Jakin Tan, a student from Anglo-Chinese Junior College who is among the six who started SHOP, said that this can result in Christians in school becoming very used to living in their own bubble, such that they become unaware of “what God is doing and what He can do”.
That’s why prayer groups are so important.
“If you have Christians who are alone, it’s like taking a hot coal off a fireplace – it just becomes cold.”
He said: “It’s like an anchor for Christians. They can meet other Christians and share their experiences of their spiritual growth, and ultimately encourage each other to continue living like Jesus and impacting their friends around them.”
Shania added: “Each day we fight many battles in the spirit and often we are unaware of them. But prayer groups are like the vanguard of a school, which seek God’s protection and guidance for the whole school population.
“By praying in groups, we’re acknowledging Jesus’ Lordship over our schools and seeking His covering over our lives, amid all that we may be going through.”
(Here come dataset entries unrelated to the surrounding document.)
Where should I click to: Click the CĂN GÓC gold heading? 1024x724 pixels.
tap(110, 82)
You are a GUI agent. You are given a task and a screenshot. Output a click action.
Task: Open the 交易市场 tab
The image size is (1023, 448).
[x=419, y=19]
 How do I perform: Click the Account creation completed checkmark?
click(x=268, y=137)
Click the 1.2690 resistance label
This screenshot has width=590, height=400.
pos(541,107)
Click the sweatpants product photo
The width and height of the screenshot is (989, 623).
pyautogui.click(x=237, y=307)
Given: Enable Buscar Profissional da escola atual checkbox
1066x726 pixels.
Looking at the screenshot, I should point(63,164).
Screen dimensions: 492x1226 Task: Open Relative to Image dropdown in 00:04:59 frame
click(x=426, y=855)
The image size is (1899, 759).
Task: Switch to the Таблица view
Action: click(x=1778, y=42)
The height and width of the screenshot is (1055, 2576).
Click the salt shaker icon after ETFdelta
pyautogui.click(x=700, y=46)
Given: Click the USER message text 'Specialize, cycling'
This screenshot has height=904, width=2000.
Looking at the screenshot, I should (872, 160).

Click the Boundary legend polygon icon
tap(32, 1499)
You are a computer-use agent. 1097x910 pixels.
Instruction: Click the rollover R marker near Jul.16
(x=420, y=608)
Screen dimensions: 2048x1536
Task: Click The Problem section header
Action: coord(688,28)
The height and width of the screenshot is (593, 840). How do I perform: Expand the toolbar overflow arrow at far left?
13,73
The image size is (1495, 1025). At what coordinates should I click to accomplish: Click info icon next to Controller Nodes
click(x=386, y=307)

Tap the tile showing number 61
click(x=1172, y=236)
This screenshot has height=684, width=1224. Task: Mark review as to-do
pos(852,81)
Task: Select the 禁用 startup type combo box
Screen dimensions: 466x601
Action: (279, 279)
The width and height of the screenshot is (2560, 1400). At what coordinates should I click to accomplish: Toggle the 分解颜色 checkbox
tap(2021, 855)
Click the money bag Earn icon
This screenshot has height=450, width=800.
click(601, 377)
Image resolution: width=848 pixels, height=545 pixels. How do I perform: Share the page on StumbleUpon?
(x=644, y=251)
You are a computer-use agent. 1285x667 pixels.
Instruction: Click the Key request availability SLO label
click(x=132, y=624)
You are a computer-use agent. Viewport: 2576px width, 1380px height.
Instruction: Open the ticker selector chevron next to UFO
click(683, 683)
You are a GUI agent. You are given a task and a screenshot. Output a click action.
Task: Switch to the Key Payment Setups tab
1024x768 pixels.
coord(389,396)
DON’T UNDERESTIMATE A UNITED BODY OF BELIEVERS
Jakin said that believers could end up feeling lonely and isolated if they’re not connected with others in the same school.
He explained: “It’s important to have a community of people with the same passion because if you have Christians who are alone, it’s like taking a hot coal off a fireplace – it just becomes cold.
“You can have it in church and cell group, but (your school) is a really specialised environment with other people who can understand what you’re feeling and what you’re going through.”
If you viewed your school and the people in it through God’s eyes, what would you see?
Would God see a lukewarm community of Christians? Or would He see a group of believers who are deeply in love with Him and praying together as a unified body of Christ?
In Shania’s experience, many Christians just don’t seem to be passionate about corporate prayer – a culture that SHOP hopes to change.
“They don’t see a need to join, or they feel that it’s awkward to pray with other people from a different church. So I believe it’s not about creating more presence, but getting people to see the need for prayer,” she said.
“My vision is that it won’t just be me, but there will be other Christians who come alongside. And that the juniors will catch the vision and take over from us, so that the fire won’t go out.”
Some schools will be holding prayer meetings this Wednesday, September 25, 2019 for See You at the Pole (SYATP). Not sure if your school has a prayer group or is participating in SYATP?
Or perhaps you’re interested to start a prayer group in your school, but not sure how? Drop SHOP (@prayingschools) a DM on Instagram or connect with them to find out how you can rally your school to pray.
- Are you able to see how God is working in your school?
- What are some things you can pray about for your school?
- Do you have a community of believers in school whom you can connect with?